1. "Cushing's disease is characterized by an oversecretion of insulin." 2. "Cushing's disease is characterized by an oversecretion of glucocorticoid hormones." 3. "Cushing's disease is characterized by an undersecretion of corticotropic hormones." 4. "Cushing's disease is characterized by an undersecretion of glucocorticoid hormones." rationale Cushing's syndrome is characterized by an oversecretion of glucocorticoid hormones. Addison's disease is characterized by the failure of the adrenal cortex to produce and secrete adrenocortical hormones. Options 1 and 4 are inaccurate regarding Cushing's syndrome.

A client with Cushing's syndrome verbalizes concern to the nurse regarding the appearance of the buffalo hump that has developed. Which response by the nurse is appropriate?

1. "Don't be concerned, this problem can be covered with clothing." 2. "This is permanent, but looks are deceiving and not that important." 3. "Usually, these physical changes slowly improve following treatment." 4. "Try not to worry about it. There are other things to be concerned about." rationale The client with Cushing's syndrome should be reassured that most physical changes resolve with treatment. Options 1, 2, and 4 are not therapeutic responses.

A nurse is reviewing discharge teaching with a client who has Cushing's syndrome. Which statement by the client indicates that the instructions related to dietary management were understood?

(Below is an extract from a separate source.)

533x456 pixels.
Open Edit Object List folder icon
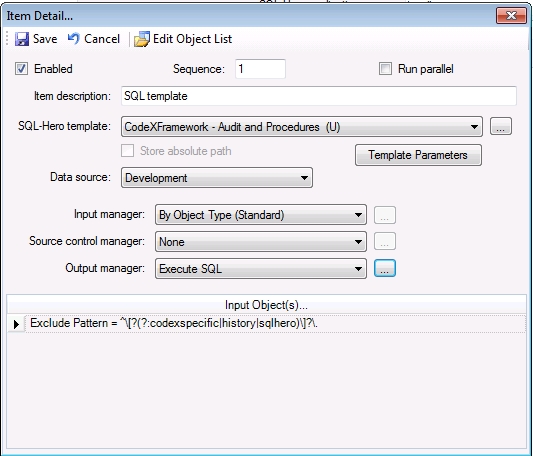[x=142, y=39]
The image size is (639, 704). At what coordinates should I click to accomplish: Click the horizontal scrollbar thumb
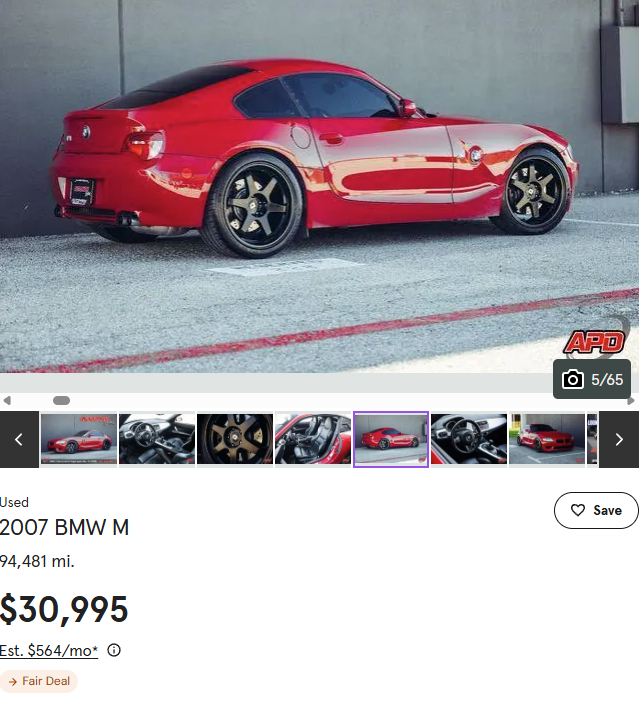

1. "I can eat foods that contain potassium." 2. "I will need to limit the amount of protein in my diet." 3. "I am fortunate that I can eat all the salty foods I enjoy." 4. "I am fortunate that I do not need to follow any special diet." rationale A diet that is low in calories, carbohydrates, and sodium but ample in protein and potassium content is encouraged for a client with Cushing's syndrome. Such a diet promotes weight loss, the reduction of edema and hypertension, the control of hypokalemia, and the rebuilding of wasted tissue.

A nurse is reinforcing home care instructions to a client with a diagnosis of Cushing's syndrome. Which statement reflects a need for further client education?

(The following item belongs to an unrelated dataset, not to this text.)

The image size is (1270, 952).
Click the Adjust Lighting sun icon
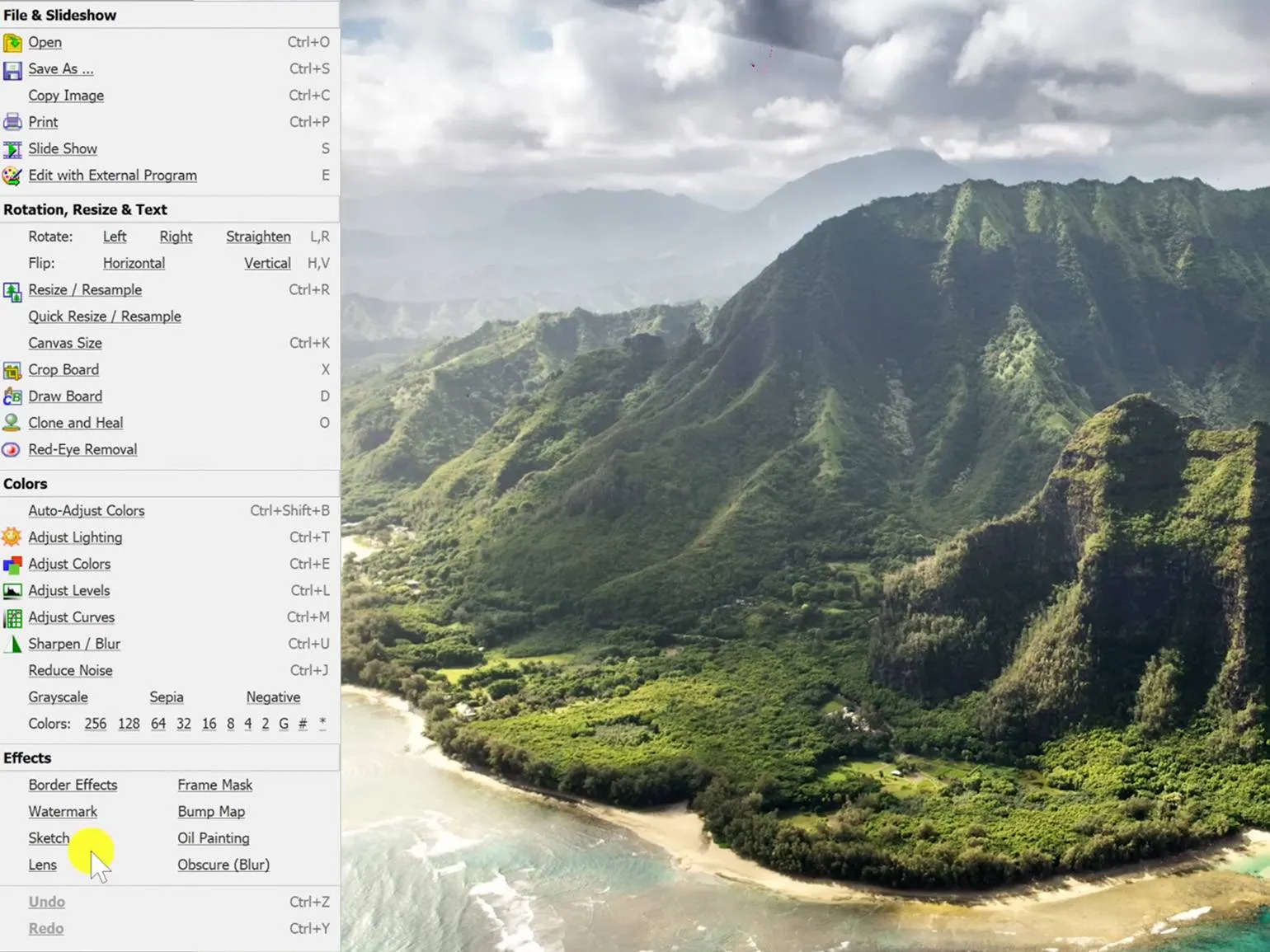point(12,537)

1. "Taking my medications exactly as prescribed is essential." 2. "I need to read the labels on any over-the-counter medications I purchase." 3. "My family needs to be familiar with the signs and symptoms of hypoadrenalism." 4. "I could experience the signs and symptoms of hyperadrenalism because of Cushing's." rationale The client with Cushing's syndrome should be instructed to take the medications exactly as prescribed. The nurse should emphasize the importance of continuing medications, consulting with the health care provider before purchasing any over-the-counter medications, and maintaining regular follow-up care. The nurse should also instruct the client in the signs and symptoms of both hypoadrenalism and hyperadrenalism.

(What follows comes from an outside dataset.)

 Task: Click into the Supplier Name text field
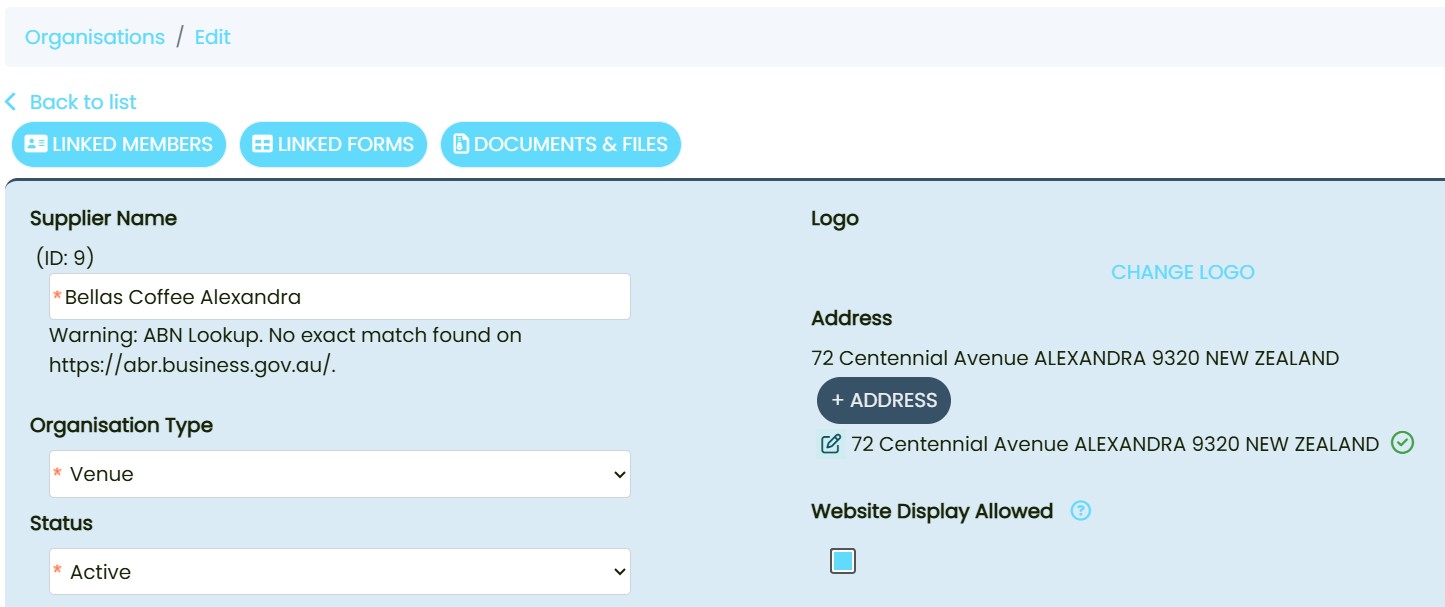tap(340, 297)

A nurse notes in the medical record that a client with Cushing's syndrome is experiencing fluid overload. Which interventions should be included in the plan of care? Select all that apply.

1. Monitoring daily weight 2. Monitoring intake and output 3. Maintaining a low-potassium diet 4. Monitoring extremities for edema 5. Maintaining a low-sodium diet rationale The client with Cushing's syndrome experiencing fluid overload should be maintained on a high-potassium and low-sodium diet. Decreased sodium intake decreases renal retention of sodium and water. Monitoring weight, intake, output, and extremities for edema are all appropriate interventions for such a nursing diagnosis.

During routine postoperative assessment of a client who has undergone hypophysectomy, the client complains of thirst and frequent urination. Knowing the expected complications of this surgery, the nurse would next check the:

1. Urine specific gravity 2. Serum glucose 3. Respiratory rate 4. Blood pressure rationale Following hypophysectomy, diabetes insipidus can occur temporarily because of antidiuretic hormone (ADH) deficiency. This deficiency is related to surgical manipulation. The nurse should assess specific gravity and notify the registered nurse if the results are less than 1.005. Although options 2, 3, and 4 may be components of the assessment, the nurse would next check urine specific gravity.